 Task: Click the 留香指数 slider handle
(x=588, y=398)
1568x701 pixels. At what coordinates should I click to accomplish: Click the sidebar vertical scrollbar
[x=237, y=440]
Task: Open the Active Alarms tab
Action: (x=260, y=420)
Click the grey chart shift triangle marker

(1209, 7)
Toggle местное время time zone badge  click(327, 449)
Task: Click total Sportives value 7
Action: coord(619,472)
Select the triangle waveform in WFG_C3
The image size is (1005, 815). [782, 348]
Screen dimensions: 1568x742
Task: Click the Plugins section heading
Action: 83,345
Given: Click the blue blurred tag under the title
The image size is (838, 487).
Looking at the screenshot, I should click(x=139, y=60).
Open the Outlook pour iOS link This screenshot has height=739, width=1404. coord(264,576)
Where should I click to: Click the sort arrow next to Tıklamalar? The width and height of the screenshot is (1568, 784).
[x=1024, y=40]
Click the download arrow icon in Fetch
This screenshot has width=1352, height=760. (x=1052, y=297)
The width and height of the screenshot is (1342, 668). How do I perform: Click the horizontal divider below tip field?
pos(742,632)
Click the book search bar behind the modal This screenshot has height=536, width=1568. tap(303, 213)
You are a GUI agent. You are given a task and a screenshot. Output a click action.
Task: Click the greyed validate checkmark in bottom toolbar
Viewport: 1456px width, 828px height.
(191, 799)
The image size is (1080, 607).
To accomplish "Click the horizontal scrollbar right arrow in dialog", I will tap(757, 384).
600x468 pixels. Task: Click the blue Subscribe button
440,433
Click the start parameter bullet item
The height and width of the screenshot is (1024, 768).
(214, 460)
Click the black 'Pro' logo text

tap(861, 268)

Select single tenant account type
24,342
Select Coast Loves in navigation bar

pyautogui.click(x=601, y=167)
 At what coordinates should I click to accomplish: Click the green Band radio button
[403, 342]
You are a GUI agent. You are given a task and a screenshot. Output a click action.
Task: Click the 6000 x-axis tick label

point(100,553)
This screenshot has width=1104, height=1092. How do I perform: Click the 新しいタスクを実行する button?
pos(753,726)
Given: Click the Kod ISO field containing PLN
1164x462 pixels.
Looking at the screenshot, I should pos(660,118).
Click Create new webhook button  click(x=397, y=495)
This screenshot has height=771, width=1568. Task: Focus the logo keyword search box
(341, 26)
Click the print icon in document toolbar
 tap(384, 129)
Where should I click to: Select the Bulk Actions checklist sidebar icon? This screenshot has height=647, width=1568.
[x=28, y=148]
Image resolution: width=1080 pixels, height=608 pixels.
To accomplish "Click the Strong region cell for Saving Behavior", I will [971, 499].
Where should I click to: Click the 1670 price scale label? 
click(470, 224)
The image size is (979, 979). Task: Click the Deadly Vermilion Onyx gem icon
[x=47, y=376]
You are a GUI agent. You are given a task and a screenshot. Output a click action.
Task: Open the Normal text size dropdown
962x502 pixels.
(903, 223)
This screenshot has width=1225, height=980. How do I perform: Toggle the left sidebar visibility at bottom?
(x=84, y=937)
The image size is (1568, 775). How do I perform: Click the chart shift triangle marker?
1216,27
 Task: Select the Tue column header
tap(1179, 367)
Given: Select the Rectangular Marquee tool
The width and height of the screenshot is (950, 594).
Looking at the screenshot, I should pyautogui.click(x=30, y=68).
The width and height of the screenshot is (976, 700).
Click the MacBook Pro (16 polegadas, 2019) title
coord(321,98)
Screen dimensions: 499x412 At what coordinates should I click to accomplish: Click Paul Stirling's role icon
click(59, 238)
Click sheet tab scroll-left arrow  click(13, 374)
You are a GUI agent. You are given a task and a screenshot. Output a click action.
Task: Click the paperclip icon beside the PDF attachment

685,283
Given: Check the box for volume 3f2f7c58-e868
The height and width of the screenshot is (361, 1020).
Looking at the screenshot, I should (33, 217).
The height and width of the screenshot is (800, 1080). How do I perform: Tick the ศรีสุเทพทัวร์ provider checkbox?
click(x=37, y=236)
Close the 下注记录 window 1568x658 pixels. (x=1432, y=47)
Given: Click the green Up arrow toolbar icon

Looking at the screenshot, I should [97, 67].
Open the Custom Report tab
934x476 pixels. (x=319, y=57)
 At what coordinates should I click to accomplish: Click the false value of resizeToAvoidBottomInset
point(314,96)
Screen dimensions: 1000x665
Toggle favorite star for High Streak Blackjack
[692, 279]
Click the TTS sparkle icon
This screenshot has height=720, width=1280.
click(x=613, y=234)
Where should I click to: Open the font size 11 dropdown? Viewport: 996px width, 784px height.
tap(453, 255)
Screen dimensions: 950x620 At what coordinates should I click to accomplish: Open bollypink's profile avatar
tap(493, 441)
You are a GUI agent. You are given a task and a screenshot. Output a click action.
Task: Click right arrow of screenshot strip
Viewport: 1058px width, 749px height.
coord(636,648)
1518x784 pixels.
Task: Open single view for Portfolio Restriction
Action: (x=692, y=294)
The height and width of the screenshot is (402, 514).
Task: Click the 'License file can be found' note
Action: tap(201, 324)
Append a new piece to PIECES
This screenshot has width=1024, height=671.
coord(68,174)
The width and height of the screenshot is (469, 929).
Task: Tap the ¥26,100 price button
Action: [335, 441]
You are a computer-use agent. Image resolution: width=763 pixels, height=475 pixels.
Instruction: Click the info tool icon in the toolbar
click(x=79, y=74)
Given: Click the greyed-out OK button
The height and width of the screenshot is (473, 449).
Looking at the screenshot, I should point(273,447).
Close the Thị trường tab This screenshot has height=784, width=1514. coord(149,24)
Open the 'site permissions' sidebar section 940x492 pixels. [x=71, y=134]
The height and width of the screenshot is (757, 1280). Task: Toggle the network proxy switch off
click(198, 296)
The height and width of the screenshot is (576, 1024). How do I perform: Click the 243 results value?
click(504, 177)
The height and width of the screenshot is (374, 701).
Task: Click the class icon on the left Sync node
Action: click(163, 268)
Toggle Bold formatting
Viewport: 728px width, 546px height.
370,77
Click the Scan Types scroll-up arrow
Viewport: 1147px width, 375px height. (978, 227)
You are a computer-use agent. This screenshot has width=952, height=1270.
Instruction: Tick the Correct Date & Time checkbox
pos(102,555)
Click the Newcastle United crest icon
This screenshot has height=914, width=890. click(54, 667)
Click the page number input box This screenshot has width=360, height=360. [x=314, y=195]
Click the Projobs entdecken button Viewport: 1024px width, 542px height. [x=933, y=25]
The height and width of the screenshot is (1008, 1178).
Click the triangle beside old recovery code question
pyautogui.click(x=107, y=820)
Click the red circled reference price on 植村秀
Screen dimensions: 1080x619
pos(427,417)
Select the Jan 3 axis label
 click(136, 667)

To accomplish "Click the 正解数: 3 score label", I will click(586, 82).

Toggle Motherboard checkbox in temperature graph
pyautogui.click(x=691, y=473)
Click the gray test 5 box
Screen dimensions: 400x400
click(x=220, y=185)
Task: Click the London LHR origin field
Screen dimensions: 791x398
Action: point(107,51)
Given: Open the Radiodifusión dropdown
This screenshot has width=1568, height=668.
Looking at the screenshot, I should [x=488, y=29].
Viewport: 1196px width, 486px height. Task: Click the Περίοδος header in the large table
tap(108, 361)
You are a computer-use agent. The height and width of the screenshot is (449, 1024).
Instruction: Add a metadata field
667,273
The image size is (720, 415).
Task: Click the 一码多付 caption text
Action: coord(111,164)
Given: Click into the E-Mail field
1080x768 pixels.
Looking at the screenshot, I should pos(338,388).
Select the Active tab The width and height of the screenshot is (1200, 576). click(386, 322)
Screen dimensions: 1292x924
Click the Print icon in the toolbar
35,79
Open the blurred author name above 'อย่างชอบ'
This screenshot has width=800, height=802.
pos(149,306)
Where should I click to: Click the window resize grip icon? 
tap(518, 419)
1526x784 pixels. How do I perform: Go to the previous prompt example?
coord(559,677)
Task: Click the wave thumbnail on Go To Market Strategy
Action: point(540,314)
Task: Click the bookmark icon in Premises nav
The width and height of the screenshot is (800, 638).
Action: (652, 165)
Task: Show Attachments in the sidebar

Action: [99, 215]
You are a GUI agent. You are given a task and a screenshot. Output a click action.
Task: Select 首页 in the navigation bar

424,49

┄┄┄┄┄┄

### Action item
Each line above from the one with "The height and width of the screenshot is (576, 1024)." up to and including the one with "You are a computer-use agent. This" must be set down exactly, and no line outside that span may appear.

### Exercise result
The height and width of the screenshot is (576, 1024). How do I perform: Click the 243 results value?
click(504, 177)
The height and width of the screenshot is (374, 701).
Task: Click the class icon on the left Sync node
Action: click(163, 268)
Toggle Bold formatting
Viewport: 728px width, 546px height.
370,77
Click the Scan Types scroll-up arrow
Viewport: 1147px width, 375px height. (978, 227)
You are a computer-use agent. This screenshot has width=952, height=1270.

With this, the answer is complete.